_REQUIRED WORK_:
Exactly the lines from the one containing "Task: Click the key icon beside Lame token" through the end of the records must be reproduced; leave out all pictures.

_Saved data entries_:
>>>

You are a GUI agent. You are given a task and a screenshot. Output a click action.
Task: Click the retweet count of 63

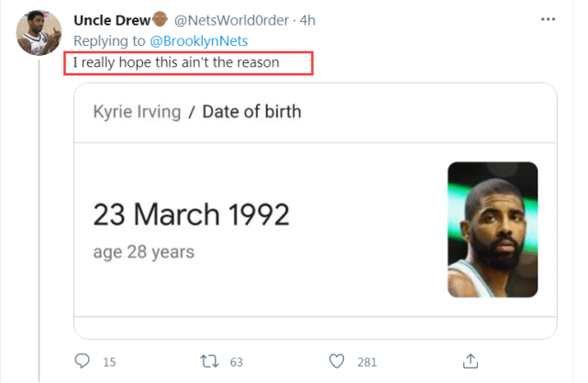pyautogui.click(x=237, y=362)
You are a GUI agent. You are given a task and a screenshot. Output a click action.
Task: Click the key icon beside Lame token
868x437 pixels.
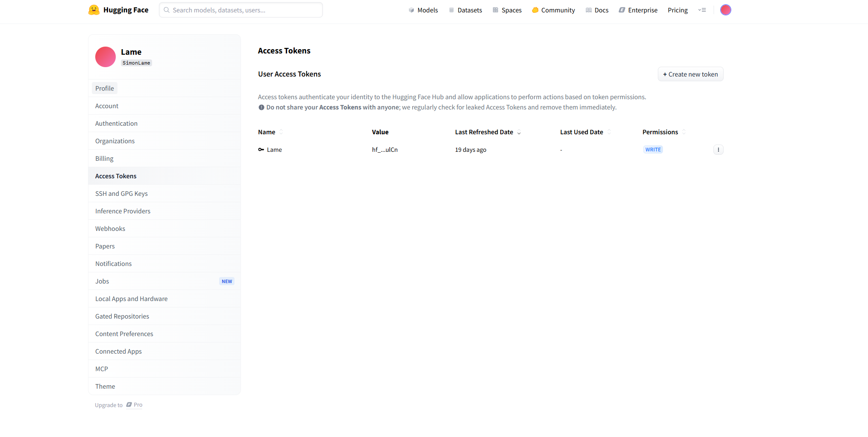pyautogui.click(x=261, y=150)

<<<

_TASK RESPONSE_:
Task: Click the key icon beside Lame token
868x437 pixels.
pyautogui.click(x=261, y=150)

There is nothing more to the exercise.